The Habras had closed in and were now also partly hidden beneath their fellow worker, whose body was much longer than theirs — he was far larger than the Cephallonians whom Hugh and his wife had known earlier. Whether this was an individual peculiarity or racial characteristic implying a different world of origin was unimportant at the moment; the fact itself was what had to be faced. It might either help or hinder. Hugh set his own buoyancy a little further toward negative and approached the group as quickly as he could.

“Can’t they get you loose?” he keyed. The two stage code-through-Falgite-to-Cephallonian translation caused some delay in the response.

“Probably not,” the answer came. “I wasn’t expecting them to try very hard.”

“I have a good knife. Is cutting your harness acceptable?”

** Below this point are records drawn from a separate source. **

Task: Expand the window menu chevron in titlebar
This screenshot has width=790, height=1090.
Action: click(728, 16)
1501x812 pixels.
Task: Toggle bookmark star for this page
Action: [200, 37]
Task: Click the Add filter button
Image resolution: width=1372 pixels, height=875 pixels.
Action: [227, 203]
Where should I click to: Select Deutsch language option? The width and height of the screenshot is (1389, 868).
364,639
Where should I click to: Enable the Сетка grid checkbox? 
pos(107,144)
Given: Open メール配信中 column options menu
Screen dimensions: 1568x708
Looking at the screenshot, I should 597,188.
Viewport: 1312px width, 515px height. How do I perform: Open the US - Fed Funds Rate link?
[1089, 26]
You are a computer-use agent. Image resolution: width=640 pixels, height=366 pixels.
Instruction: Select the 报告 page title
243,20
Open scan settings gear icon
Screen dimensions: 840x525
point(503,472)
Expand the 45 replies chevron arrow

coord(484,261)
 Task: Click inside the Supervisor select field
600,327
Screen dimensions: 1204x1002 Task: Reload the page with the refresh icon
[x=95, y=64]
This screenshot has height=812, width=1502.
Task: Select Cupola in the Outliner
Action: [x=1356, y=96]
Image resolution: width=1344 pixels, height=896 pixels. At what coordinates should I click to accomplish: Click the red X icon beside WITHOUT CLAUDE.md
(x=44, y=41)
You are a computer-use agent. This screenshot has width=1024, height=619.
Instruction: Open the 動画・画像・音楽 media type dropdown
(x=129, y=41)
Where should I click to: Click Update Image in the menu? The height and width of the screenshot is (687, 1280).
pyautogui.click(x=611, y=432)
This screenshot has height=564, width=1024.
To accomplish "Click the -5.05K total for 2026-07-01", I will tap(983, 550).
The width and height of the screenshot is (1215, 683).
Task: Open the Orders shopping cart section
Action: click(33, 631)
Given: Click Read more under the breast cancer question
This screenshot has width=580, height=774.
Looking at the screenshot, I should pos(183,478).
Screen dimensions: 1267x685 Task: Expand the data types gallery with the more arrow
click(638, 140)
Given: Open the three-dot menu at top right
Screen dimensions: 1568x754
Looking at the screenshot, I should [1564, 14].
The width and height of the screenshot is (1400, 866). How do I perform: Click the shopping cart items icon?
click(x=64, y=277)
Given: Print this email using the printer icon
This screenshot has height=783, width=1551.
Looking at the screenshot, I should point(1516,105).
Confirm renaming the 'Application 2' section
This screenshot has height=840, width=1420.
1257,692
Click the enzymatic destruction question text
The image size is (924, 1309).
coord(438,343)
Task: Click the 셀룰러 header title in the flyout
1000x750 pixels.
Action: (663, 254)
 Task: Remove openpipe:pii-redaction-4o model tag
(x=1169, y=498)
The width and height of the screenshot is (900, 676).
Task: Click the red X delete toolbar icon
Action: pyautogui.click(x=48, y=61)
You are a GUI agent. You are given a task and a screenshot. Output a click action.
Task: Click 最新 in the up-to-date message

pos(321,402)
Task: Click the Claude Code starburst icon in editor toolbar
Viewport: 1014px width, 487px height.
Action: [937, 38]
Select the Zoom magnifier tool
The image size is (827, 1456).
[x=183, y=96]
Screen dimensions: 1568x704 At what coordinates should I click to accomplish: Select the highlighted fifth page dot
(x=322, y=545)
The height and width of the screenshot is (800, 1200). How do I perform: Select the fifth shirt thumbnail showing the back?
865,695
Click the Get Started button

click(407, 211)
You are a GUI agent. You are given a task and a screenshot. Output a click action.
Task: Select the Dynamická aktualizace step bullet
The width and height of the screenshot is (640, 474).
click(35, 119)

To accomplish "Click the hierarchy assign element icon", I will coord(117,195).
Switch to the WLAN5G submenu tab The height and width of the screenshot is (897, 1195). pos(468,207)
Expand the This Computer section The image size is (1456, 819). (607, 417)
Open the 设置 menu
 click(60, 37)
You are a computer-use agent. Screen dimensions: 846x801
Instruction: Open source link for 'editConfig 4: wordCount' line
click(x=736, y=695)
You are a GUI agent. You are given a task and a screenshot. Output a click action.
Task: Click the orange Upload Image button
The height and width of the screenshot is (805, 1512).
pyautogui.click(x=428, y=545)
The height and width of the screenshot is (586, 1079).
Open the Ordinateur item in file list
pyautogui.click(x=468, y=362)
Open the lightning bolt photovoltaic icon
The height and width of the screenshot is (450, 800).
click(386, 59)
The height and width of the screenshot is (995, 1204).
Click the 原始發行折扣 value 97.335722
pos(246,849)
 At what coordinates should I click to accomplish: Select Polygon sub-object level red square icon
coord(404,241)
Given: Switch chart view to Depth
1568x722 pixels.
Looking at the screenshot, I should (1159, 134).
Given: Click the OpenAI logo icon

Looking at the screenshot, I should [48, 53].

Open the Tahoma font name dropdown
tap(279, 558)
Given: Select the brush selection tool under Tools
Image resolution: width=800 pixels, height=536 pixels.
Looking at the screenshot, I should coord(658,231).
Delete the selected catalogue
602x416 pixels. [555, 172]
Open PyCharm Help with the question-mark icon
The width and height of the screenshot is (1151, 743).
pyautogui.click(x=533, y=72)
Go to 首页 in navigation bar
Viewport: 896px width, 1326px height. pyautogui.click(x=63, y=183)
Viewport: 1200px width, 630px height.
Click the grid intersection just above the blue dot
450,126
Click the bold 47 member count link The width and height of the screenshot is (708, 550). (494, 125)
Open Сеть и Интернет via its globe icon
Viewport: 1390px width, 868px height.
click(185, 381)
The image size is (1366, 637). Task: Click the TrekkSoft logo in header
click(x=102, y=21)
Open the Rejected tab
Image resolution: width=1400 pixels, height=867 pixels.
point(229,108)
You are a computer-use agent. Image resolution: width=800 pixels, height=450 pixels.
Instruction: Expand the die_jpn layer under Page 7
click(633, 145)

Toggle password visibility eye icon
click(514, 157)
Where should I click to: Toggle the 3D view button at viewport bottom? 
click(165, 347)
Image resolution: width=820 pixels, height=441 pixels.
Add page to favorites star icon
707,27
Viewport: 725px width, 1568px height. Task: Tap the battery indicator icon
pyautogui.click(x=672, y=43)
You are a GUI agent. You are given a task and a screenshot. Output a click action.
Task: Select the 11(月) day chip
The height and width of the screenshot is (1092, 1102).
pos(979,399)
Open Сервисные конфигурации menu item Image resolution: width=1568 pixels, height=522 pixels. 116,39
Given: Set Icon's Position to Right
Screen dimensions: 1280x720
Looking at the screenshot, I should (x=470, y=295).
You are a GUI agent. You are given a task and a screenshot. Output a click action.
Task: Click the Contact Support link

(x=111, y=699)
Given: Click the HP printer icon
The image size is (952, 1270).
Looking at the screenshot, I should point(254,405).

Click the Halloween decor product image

“No. We don’t want to lose the driver.”

“What can I do?”

“How much buoyancy can you furnish?”

“Only two kilograms-water-equivalent. You could swim upward with more force than that, I’m afraid.”

“Please try, anyway. More support lines are coming; the slower we sink, the easier it will be to get them to us.”

The Erthuma closed the remaining distance between himself and the Cephallonian and secured a one-handed grip on the harness. With the other he twisted his buoyancy control to full positive. As he had feared, the effect on their group sinking rate was very small, though he could feel the tension on his arm.

He wondered briefly how deep they could go before pressure endangered the other, but decided not to ask yet. If that problem became urgent, he could expect to be told. He coded what he considered a more immediate question.

“Can’t you swim upward yourself?”

“Not with the thruster where it is, ahead of my center of buoyancy; I can’t turn upward. The Habras arc trying to shift it closer to my tail without losing all hold on it. Your hands are much more dexterous than mine, and your arms longer than theirs; perhaps your best tactic would be to match buoyancies so as to free both arms, and help them with their rope work.”